Definitions, Interpretations and Requirements common to all US-Meds actors

This section outlines the definitions and interpretations and specific guidance for the US Meds IG use cases. Most of the original guidance published in the US Meds IG is updated and migrated to the latest version of US Core. Rather than duplicate the guidance, references to the relevant US Core sections are noted.

Background on the FHIR Medications resources

Guidance now incorporated in the US Core Medication Background.

Use Case 1 - Patient and Provider access to a patients’ medications

The guidance below addresses how a patient or a provider can access a patients’ active, historical and future (planned) medications list.

Fetching All Medications, Active Medications, and All Medications for an Encounter

Guidance now incorporated in the US Core Medication Fetching Guidance.

Deduplication of Data

Guidance now incorporated in the US Core Medication De-duplication Guidance.

“Not Taken” Medications

For specific guidance on how to determine if the patient has taken the medication, see the MedicationStatement Resource Notes section in the FHIR Specification.

Fetching Active Medications Orders

Guidance now incorporated in the US Core Medication All Active List Guidance.

Use Case 2 - Medication list update

This use case adopts the use cases for the Argonaut Project and US Core specifically within the scope of recording and changing medications as prescribed in Meaningful Use 2015 §?170.302(d) - Maintain active medication list. Enable a user to record, change, and access a patient’s active medication list as well as medication history: (i) Ambulatory setting. Over multiple encounters; or (ii) Inpatient setting. For the duration of an entire hospitalization. These interactions require “write access” to the EHR systems. US Core and Argonaut have minimal experience writing medications to a FHIR server.

This Use Case will be the focus of future versions of this IG.

Use Case 3 - Create new outpatient Prescription

This use case involves the provider creating a new outpatient prescription using the MedicationRequest, MedicationStatement and Medication resources. Subsequent workflow steps depend on specific pattern agreed upon by business partners. See a list of possible scenarios in the FHIR workflow sections in the FHIR specification.

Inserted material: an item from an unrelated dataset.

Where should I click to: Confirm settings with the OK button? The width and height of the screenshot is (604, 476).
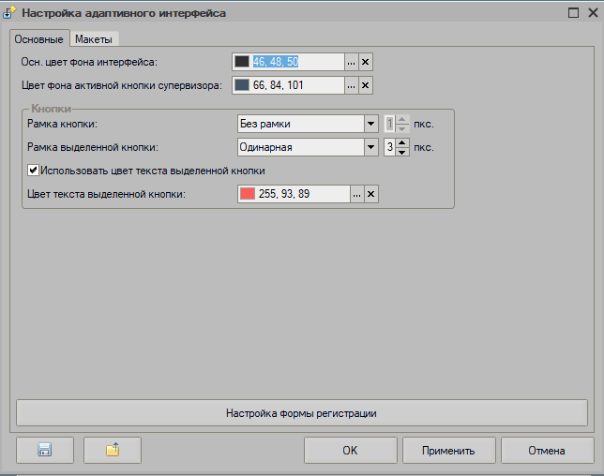click(350, 450)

At the time of this publication, the US implementers have not used the MedicationRequest, MedicationStatement and Medication resources resource sufficiently to provide meaningful feedback on best practices and guidance. This Use Case will be the focus of future versions of this IG.

Use Case 4 - Dispense medication from Pharmacy

Background: Community pharmacies in the US are mandated to use NCPDP Script standard to send dispensed medications for adjudication and hospital pharmacies are typically using HL7 V2 RXD messaging. Possible scenarios where this resource could be used for interchange of dispensing data include:

  • Dispense Histories
  • Real-time Confirmation of Prescription Drug Benefits
  • Prescription Drug Monitoring Programs (PDMPs)

At the time of this publication, the US implementers have not used the MedicationDispense resource sufficiently to provide meaningful feedback on best practices and guidance. This Use Case will be the focus of future versions of this IG.